_Document segment:_
▬▬▬▬▬▬

What are some of the new approaches for small-cell lung cancer seen in the analysis? 

Our analysis revealed some very interesting and promising insights. Keep in mind that traditionally, whether for limited-stage-SCLC or extensive-stage-SCLC, the chemotherapy backbone is a major component of the treatment landscape. For ES-SCLC, the only treatment option that is offered is a chemotherapy-immunotherapy combination. Our analysis reveals that we're expanding the repertoire of targets in SCLC. Targeted therapies, something that we thought about only in the NSCLC space, now we are actually seeing a lot of targeted therapies being tested in SCLC as well. For example, targeted therapies that block the DNA damage response, targeted therapies that block cell division, or targeted therapies that can actually stimulate cell death by blocking proteins such as Bcl2. Conversely, on the immuno-oncology side, we are seeing a lot of progress in two broad buckets: more checkpoint blockade inhibitors such as PD-L1 inhibitors and molecules that stimulate the immune system. 

Combination therapies are commonly used in lung cancer treatment. What does our analysis reveal about combination therapies?  

Taking the example of the PD-L1 targeted therapeutic entities, our analysis on clinical trials shows most clinical trials are being conducted at multiple sites and using another drug in combination with the PD-L1 blocking agent, such as chemotherapy, targeted therapy, and other immunotherapy entities such as those that target CTLA-4.  And then secondly, bispecifics. These are antibodies that are unique: they can target and block two different signals. In our analysis, we have found several examples of these entities that target both the oncogenic, as well as the immune component, such as targeting PD-L1 at one side and TGF-β1 at the other side, or let's say EGFR at one side and CD3 at another side. Another bispecific named amivantamab targets two oncogenic pathways, EGFR and MET. This is very important.  Traditionally, patients received either a targeted therapy or an immunotherapy treatment choice, speaking broadly. We hope that these bispecifics targeting multiple components will provide better efficacy and less toxicity for the patients.

▬▬▬▬▬▬

_Information given:_
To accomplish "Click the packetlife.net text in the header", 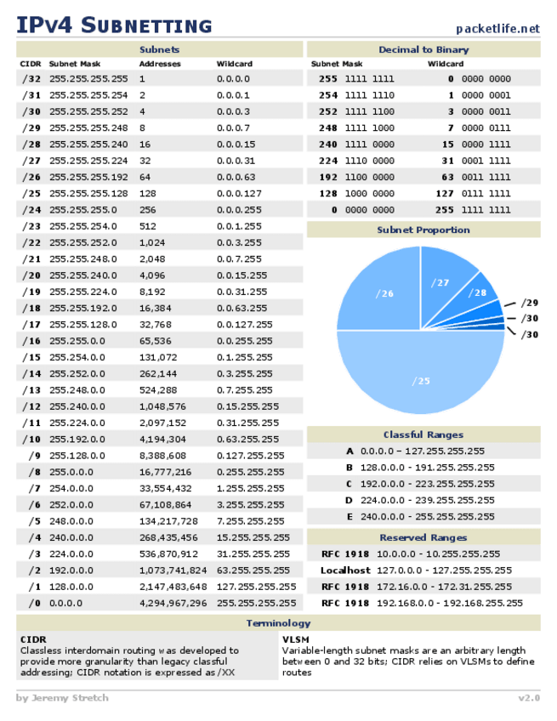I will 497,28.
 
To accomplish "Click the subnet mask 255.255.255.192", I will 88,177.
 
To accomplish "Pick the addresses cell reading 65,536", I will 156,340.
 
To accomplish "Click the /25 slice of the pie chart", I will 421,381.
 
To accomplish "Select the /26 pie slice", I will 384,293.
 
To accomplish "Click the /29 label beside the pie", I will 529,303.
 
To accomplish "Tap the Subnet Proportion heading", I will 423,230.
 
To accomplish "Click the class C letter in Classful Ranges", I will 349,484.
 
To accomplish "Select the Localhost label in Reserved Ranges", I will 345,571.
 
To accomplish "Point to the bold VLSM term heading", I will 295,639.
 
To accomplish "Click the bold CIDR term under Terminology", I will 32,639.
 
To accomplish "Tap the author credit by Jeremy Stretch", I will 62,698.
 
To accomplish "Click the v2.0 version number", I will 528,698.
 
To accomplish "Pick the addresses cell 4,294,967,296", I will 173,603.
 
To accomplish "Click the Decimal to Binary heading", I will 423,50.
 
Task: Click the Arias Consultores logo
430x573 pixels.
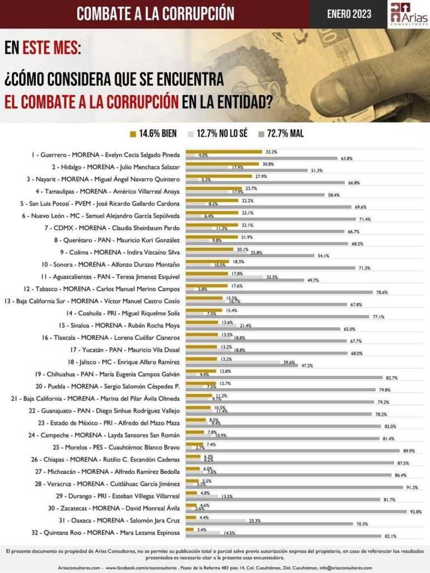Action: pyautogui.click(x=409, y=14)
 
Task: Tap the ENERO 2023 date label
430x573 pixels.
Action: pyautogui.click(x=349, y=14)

▬▬▬▬▬▬

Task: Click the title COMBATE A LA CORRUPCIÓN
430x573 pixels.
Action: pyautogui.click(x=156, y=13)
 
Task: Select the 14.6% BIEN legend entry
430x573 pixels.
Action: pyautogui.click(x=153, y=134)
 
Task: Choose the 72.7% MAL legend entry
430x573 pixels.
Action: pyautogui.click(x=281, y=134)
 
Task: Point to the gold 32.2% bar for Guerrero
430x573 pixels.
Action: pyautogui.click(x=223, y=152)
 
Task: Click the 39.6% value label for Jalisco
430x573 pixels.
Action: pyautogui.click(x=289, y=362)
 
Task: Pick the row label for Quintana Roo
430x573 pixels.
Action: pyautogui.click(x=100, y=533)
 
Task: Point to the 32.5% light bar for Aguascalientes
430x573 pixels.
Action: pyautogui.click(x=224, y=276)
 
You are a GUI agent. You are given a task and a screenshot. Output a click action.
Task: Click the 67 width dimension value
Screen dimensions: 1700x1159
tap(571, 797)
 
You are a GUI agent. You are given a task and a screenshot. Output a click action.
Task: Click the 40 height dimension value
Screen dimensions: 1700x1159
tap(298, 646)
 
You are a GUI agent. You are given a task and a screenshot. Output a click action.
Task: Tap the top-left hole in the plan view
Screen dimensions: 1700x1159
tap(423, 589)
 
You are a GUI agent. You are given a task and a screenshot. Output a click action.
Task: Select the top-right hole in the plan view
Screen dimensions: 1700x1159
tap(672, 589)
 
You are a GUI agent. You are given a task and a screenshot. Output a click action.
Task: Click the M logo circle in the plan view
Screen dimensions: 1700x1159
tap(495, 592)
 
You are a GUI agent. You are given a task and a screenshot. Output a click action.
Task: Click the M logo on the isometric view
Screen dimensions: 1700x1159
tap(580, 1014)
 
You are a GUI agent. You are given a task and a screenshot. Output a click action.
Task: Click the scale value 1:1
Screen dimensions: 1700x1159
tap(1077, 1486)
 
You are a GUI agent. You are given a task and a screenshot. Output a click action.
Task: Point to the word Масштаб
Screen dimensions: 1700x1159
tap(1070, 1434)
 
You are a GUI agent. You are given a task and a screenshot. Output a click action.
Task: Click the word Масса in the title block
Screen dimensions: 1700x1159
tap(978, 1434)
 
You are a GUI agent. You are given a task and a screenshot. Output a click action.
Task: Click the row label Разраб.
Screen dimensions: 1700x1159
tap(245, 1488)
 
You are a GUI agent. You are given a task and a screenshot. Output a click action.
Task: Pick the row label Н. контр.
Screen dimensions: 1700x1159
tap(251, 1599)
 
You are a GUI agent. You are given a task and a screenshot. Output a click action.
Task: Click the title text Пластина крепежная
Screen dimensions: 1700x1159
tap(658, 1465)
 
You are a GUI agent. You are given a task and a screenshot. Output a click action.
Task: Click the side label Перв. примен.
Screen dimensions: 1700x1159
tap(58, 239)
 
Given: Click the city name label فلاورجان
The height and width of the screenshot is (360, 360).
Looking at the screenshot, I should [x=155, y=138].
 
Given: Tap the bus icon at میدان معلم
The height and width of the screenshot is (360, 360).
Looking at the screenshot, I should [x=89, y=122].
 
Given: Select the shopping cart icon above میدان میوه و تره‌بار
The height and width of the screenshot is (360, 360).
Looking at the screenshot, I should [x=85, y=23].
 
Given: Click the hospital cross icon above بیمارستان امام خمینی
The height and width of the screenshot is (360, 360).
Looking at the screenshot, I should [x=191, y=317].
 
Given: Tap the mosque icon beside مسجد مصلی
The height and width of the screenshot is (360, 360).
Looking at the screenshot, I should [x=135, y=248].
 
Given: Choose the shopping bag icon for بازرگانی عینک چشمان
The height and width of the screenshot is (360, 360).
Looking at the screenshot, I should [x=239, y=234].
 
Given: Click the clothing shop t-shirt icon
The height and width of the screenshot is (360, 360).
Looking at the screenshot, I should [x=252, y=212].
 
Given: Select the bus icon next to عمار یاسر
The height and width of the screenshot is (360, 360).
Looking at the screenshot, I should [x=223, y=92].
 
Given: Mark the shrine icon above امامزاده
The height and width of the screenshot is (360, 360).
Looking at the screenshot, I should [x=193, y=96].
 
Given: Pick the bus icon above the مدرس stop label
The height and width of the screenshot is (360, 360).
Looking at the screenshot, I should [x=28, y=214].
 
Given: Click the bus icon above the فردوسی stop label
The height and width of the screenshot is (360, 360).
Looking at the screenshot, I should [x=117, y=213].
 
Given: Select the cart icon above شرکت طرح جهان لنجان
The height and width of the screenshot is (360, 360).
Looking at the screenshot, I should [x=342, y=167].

▬▬▬▬▬▬

_Task set:_
**1.** Answer each question from the lung cancer text in a line of its own.
(a) For ES-SCLC, what is the only treatment option offered?
(b) Which two oncogenic pathways does amivantamab target?
(c) Which protein is named as one that targeted therapies block to stimulate cell death?
**2.** For each statement, say whether it agrees with the lung cancer text, and quote the words from the text that decide it.
(a) Most PD-L1 clinical trials test the PD-L1 blocking agent alone.
(b) Bispecifics are antibodies that can target and block two different signals.
(c) Targeted therapies were once considered only for NSCLC.
**3.** Carry the lung cancer text forward from its last sentence.

_Response list:_
**1.**
(a) A chemotherapy-immunotherapy combination.
(b) EGFR and MET.
(c) Bcl2.

**2.**
(a) No: "using another drug in combination with the PD-L1 blocking agent"
(b) Yes: "they can target and block two different signals"
(c) Yes: "something that we thought about only in the NSCLC space"

**3.**
What are some of the key takeaways from this analysis for the global lung cancer community? 

At LUNGevity, we have two main goals. One is to improve outcomes for people with lung cancer and the other is to improve how they live with lung cancer. There's a lot of promise, but there are some real calls to action within this paper. The first one highlights the explosion of targeted therapies. It really reinforces the work that we do to advocate for patients to get access to comprehensive biomarker testing. That's the first step in ensuring that patients can get matched to the right treatment for them to ensure optimal outcomes. And that's true regardless of where patients are located around the world. The other piece of this is access to these drugs as they're being developed. We want to ensure health equity and a global approach to delivering these drugs because we want all patients, regardless of where they are, to benefit from the advances that we're seeing in the research space. Those are the two key takeaways that we want to make sure that we're getting these advances in these drugs in the hands of the people who need them the most. The final message is we're coming up to ASCO, which is a large convening of people from around the world who are talking about research. We expect to see more updates on many of the drugs that are talked about here, and we're excited to see what comes next, but we appreciate the opportunity to have conducted this analysis and hope it will prove meaningful for all people, providers, and for patients and for the lung cancer community at large.